The listed UK equity market could see a further spike in M&A activity this year as international investors swoop to take advantage of depressed valuations now that much of the political uncertainty has been removed, William Lough, portfolio manager at River and Mercantile, has said.
Lough, who runs the ES R&M UK Dynamic Equity fund, said that with the range of outcomes from Brexit now narrower and a business-friendly government, but only a limited corresponding move up for UK equity valuations, the country represents a fertile hunting ground for foreign corporates.
“We should expect UK corporates to remain acquisition targets for overseas businesses and private equity buyers alike, particularly if valuations do not move higher. In this regard, the M&A party seen in 2019 may just be getting started,” he said.
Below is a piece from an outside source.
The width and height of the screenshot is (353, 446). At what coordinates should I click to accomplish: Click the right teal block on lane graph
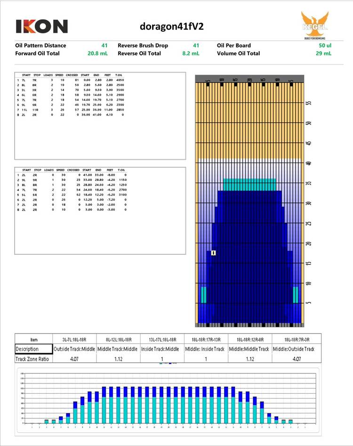pos(296,294)
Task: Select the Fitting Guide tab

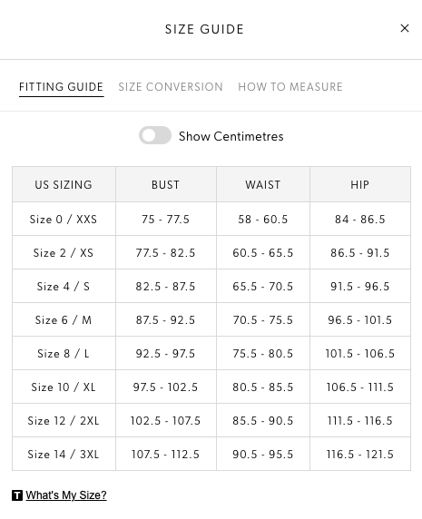Action: coord(61,87)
Lough said both international and domestic-focused stocks look attractive versus other markets globally.
“The UK equity market as a whole looks attractive in a global context. The valuation discount to developed market peers is still as wide as at any point since the late 80s or early 90s and many overseas investors have been running underweights,” Lough said.
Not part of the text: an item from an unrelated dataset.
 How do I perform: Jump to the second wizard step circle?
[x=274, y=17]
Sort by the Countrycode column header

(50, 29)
“There are plenty of UK-listed but highly international companies trading on material discounts to lookalike overseas peers, but the discount is particularly acute in domestics which, despite outperforming by 17% since bottoming in August 2019, still trade close to a relative low P/E versus international earners, compared to a 10-year history.”
In general, these companies will see the largest benefits from improved confidence of consumers and business leaders alike, Lough said. This manifests itself in areas such as demand boosts for construction and building products companies as delayed projects get the go-ahead or improving loan volumes for banks both to small businesses, which have typically borne the brunt of uncertainty, and housing-related consumer lending.
“We have invested in companies which have managed to use the challenging conditions to increase market dominance,” he said.
“What it means broadly in the UK is that there is an opportunity now to selectively buy higher quality cyclical franchises at attractive prices, which may have been punished for an earnings miss or forecast cut which has more to do with the difficult macro environment than any company-specific issues.”
He said the opportunity for long-term investors was especially attractive because, as a favourable developed jurisdiction with political certainty for the next five years, it ticked a lot of boxes for investors.